Chapter 7 Managing Files in R

In this lesson, we will continue our tour of ways in which you will be managing files as a data scientist. In the previous lesson, you learned about the Terminal and its command-based interface to the file system on RStudio Cloud. In this lesson, you will learn in small part about the R programming language and in large part about specific tools within R to manage files. You will learn much more about R for its capabilities in data science work in future courses.
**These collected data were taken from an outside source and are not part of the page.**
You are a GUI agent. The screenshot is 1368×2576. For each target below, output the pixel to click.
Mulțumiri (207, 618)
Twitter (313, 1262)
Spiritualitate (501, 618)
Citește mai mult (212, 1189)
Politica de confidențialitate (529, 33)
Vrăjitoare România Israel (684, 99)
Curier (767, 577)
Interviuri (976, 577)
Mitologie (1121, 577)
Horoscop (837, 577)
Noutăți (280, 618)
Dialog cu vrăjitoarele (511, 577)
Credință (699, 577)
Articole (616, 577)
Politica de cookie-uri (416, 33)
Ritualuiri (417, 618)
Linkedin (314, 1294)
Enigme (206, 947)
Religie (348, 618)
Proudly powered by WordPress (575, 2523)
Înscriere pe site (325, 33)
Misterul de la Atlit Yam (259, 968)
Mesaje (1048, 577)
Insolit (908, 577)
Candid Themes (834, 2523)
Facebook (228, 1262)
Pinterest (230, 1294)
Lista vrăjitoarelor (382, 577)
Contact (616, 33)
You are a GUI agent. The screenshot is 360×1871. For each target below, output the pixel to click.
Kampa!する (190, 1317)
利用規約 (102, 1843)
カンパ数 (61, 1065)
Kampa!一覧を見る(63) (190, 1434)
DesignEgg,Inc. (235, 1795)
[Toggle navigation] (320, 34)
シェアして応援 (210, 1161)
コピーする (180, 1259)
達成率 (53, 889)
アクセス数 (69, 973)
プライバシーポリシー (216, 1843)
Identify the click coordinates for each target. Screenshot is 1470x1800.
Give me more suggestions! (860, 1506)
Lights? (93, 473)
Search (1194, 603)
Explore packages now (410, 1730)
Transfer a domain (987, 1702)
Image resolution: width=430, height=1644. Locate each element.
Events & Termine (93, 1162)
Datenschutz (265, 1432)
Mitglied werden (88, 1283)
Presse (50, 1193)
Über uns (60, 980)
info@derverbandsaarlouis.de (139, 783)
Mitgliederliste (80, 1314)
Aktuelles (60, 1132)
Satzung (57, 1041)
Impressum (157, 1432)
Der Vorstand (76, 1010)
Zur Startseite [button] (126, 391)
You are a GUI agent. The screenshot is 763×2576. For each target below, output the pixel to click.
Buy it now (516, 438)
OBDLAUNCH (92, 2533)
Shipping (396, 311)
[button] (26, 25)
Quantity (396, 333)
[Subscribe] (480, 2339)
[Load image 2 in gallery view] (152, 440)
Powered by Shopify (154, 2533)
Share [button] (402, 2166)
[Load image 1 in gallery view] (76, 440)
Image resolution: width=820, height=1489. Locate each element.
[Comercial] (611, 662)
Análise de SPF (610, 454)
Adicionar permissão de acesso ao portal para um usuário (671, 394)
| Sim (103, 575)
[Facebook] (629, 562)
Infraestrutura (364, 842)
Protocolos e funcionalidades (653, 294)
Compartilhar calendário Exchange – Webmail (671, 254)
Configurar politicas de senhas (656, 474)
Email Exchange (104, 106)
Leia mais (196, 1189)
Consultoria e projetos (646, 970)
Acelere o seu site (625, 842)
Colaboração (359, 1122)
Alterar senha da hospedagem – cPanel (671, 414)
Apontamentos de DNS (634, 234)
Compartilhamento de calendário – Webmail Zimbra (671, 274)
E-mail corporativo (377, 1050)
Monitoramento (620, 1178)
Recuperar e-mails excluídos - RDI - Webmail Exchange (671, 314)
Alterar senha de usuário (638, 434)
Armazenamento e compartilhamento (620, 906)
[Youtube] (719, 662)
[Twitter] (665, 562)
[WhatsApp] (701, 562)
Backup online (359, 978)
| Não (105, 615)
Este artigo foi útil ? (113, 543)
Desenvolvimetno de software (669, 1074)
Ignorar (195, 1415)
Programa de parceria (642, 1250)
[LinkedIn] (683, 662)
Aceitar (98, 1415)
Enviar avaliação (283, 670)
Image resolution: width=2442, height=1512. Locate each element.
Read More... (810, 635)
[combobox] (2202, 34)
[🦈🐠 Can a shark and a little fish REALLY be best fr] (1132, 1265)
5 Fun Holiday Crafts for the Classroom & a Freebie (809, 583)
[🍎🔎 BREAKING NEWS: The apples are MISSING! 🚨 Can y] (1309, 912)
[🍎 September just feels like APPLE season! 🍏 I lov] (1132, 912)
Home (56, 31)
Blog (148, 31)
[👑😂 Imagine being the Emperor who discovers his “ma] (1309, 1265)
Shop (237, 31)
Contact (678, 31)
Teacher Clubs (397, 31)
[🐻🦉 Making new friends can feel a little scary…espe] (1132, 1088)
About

7.0.1 Why manage files in R?

As a data scientist, you will find it very useful to automate the management and organization of files. In the previous lesson, you learned about the power of the Terminal to run commands that allow you to more efficiently manage files than standard clicking and typing. However, for some tasks with larger scale data projects, it will be easier to work with files programmatically in R rather than at the Terminal. Why? Because R is programming language, you will be able to manage files in complex situations where your actions are dependent on lot of other information. For example, if you are working with hundreds of different files, moving them to a location that depends on information in the files is much easier with a programming language such as R rather than at the Terminal. Also, in order to completely document your work in going from raw files to finished products, a good approach is to combine your data work in R (to be covered in later courses) with your file organization work in R.

7.0.3 File system setup

We’re going to be using the same file system setup as in the previous lesson. The file system is shown below. Only the raw_data and raw_code folders contain files. In this lesson, we will be working within this file system to illustrate useful file manipulation functions within R.

Example file system

7.0.4 Important functions

7.0.4.1 What is my working directory?

Recall from the previous lesson that a working directory is the folder that you are currently in within a file system. We discussed that the working directory within the Terminal may be different from the working directory within R, and both of these may be different from the Files pane in RStudio. To determine your working directory in R, you can use the getwd() function, which stands for “get working directory.” When you type getwd() at the R prompt and hit enter, you will see the absolute path to your working directory displayed in quotes on a new line. As with working in the Terminal, knowing the working directory in R is important because when you run code that refers to other files, R will search for those files relative to this directory. getwd() is analogous to pwd in the Terminal.

getwd()

7.0.4.2 Set the working directory

In Terminal you learned about the cd command to change the current (working) directory. In R, use the setwd() function, which stands for “set working directory.” Inside the parentheses, type an absolute or relative path in quotes. Just as in the Terminal, tab completion can save typing time and help prevent incorrect spelling. When you hit tab after typing part of a path, RStudio provide a drop down menu of files and folders that fit what you have typed. You can select between them with the arrow keys or your mouse and hit enter to autocomplete. Note also that the absolute path to the current working directory is displayed in the status bar beneath the Console tab. The working directory is not automatically updated or reflected in the Files pane however. Additionally, the Console and the Terminal do not talk to one another. When you set your working directory in one, it does not change the working directory in the other. This is important to keep in mind when you’re working. In fact, the working directory in the Terminal, Console, and Files tab can all be different.

setwd()

7.0.4.3 What is in this folder?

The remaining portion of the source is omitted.